Lydia Robertson is a GP with a special interest in the menopause

Many women will experience a change in their body shape during the perimenopause and menopause.

It is usually due to fluctuating hormone levels. This time in our lives can be pivotal for your future health. If we can reflect on your food choices, exercise and lifestyle we can have a huge impact on your wellbeing as we age.

Oestrogen levels fluctuate in the perimenopause which can impact you in several different ways.

As your bodies start to notice a decline in oestrogen from your ovaries, it can try and obtain it from different sources. Fat cells produce a weak type of oestrogen. You can therefore start to develop cravings for carbohydrate rich and sugary foods which will then turn into abdominal fat in a bid to increase oestrogen levels in our body.
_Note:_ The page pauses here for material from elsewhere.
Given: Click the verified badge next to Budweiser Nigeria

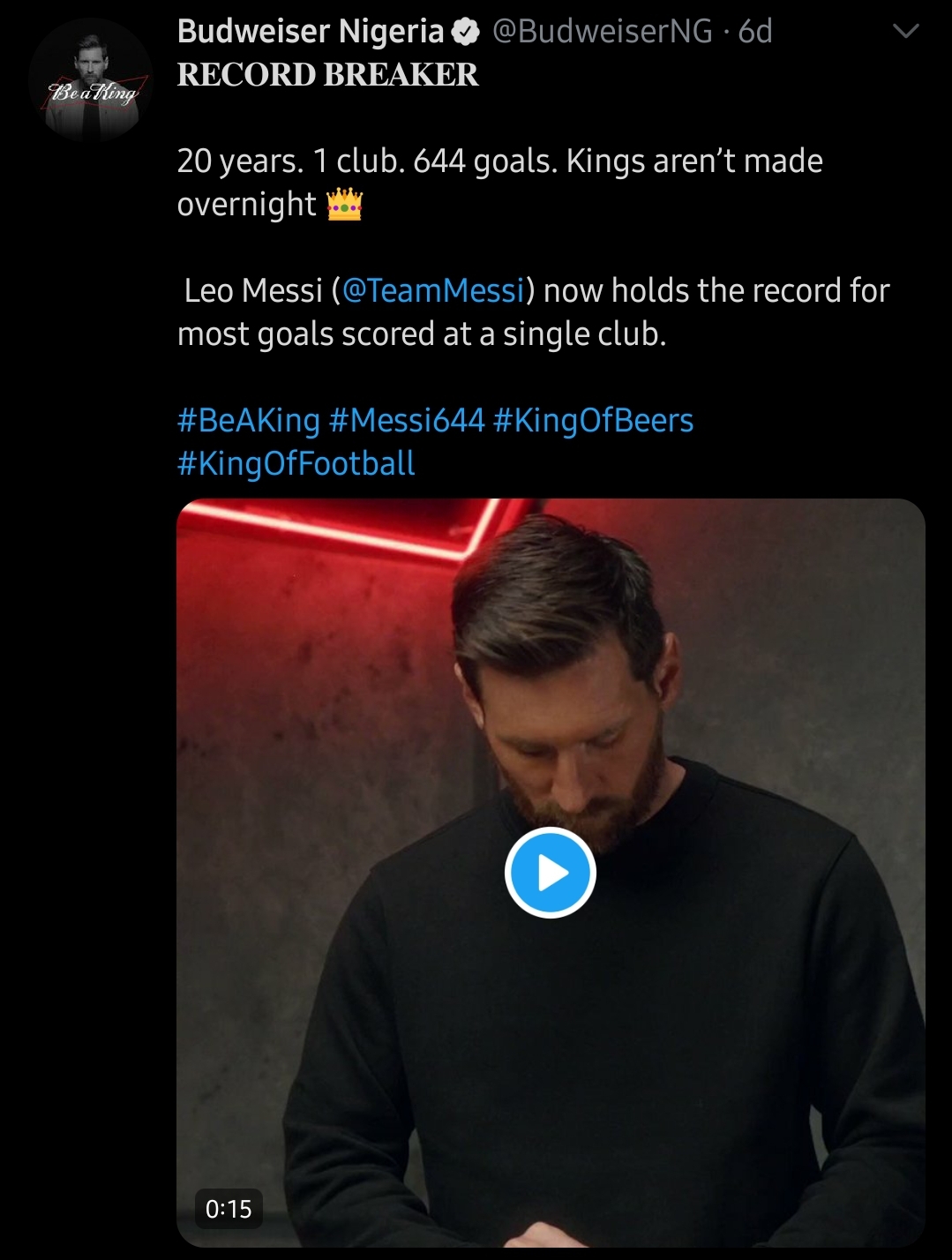Looking at the screenshot, I should [x=465, y=33].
Because of this, some women start to develop a “spare tyre” around their middle.

Stress and insulin resistance is also supported by oestrogen and can be impacted by menopause. An increase in cortisol (your stress hormone) causes the body to release glucose for energy. If this energy is not used it is laid down as fat.
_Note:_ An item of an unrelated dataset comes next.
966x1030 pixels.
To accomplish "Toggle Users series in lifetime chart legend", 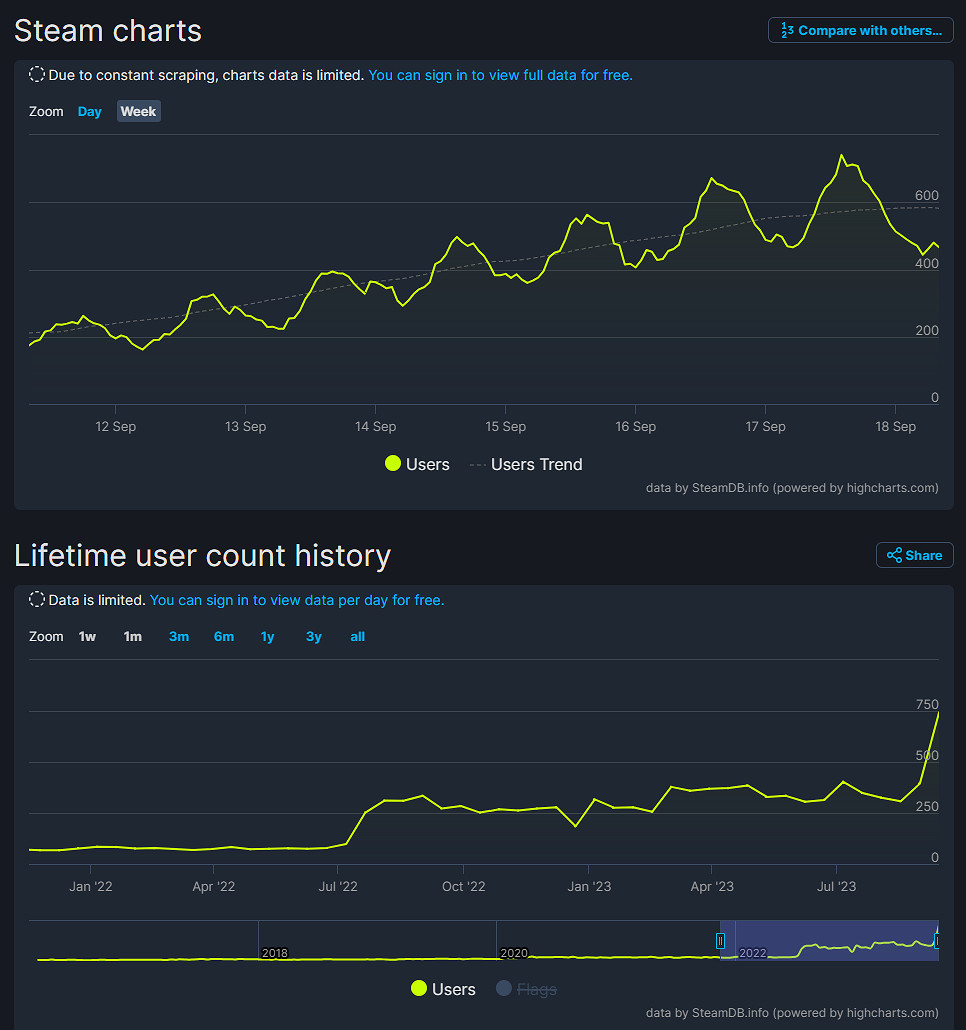I will coord(443,989).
Lower levels of oestrogen can often cause joint pains. This is because oestrogen acts as an anti-inflammatory in your joints. Women can therefore find it harder to exercise. This can impact weight management as well as psychological wellbeing.

Oestrogen deficiency during perimenopause and menopause can also disrupt sleep patterns. This can be due to hot flushes and night sweats as well as disruption to melatonin (your sleep hormone) and cortisol. Poor sleep can affect your mood as well as increase food cravings and lead to weight gain.
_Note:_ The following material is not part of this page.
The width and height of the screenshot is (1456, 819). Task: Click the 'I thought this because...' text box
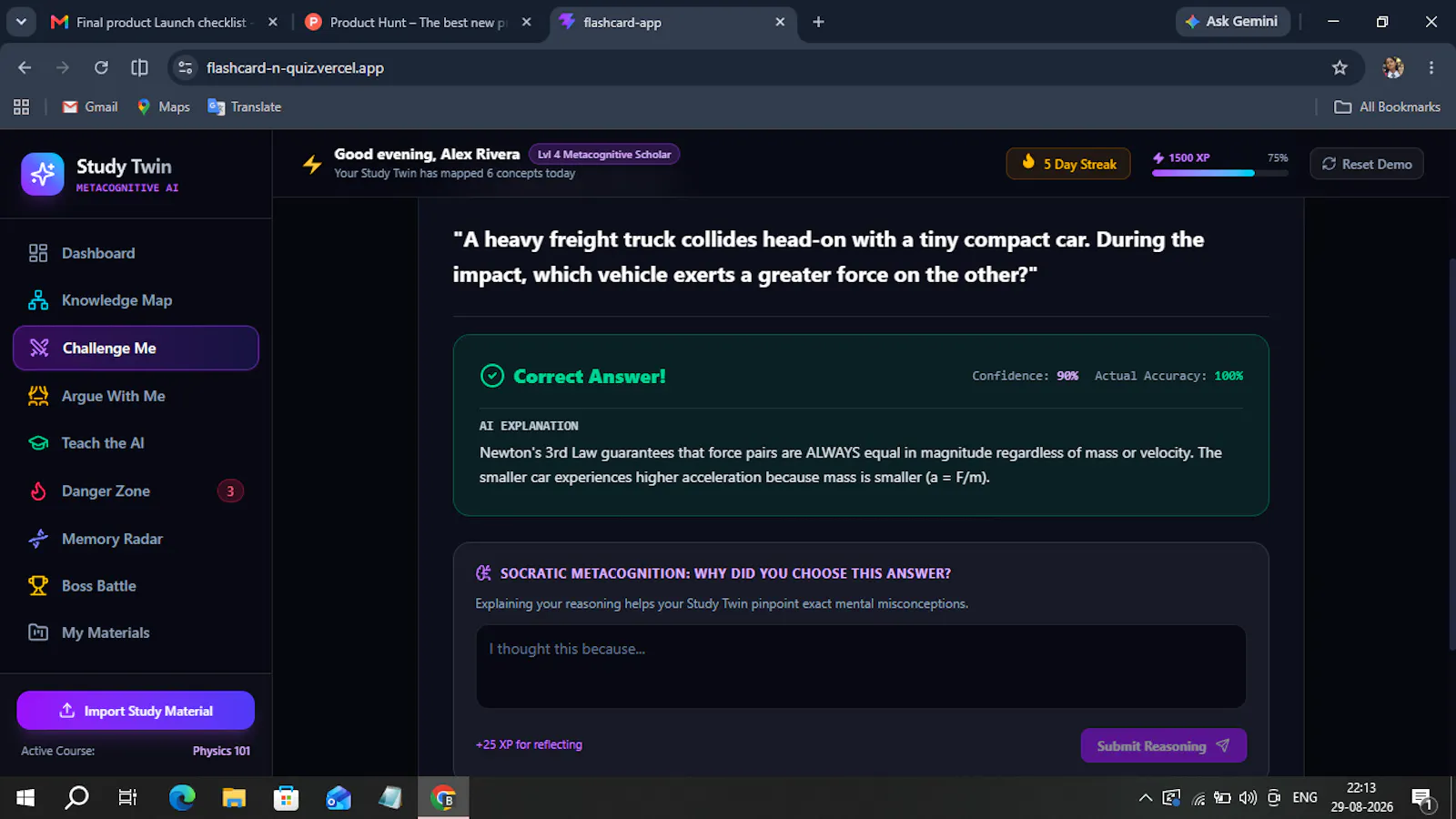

It is important to maintain a healthy weight. Women who are overweight or obese are more likely to develop health issues such as metabolic syndrome, type 2 diabetes, cardiovascular disease and breast cancer. These conditions can really impact our health in later life.

It is important to take a holistic approach to maintaining a healthy weight. Including good nutrition, exercise, stress management and prioritising sleep as well as social connection and purpose. For many women hormone replacement therapy (HRT) can play an important part in this holistic approach. By replacing the hormones that have declined through your perimenopause and menopause it can help you to feel better and allow you to address these lifestyle issues.

We also know that there is good evidence that starting HRT within 10 years of your menopause or before the age of 60 reduces your future risk of cardiovascular disease and osteoporosis.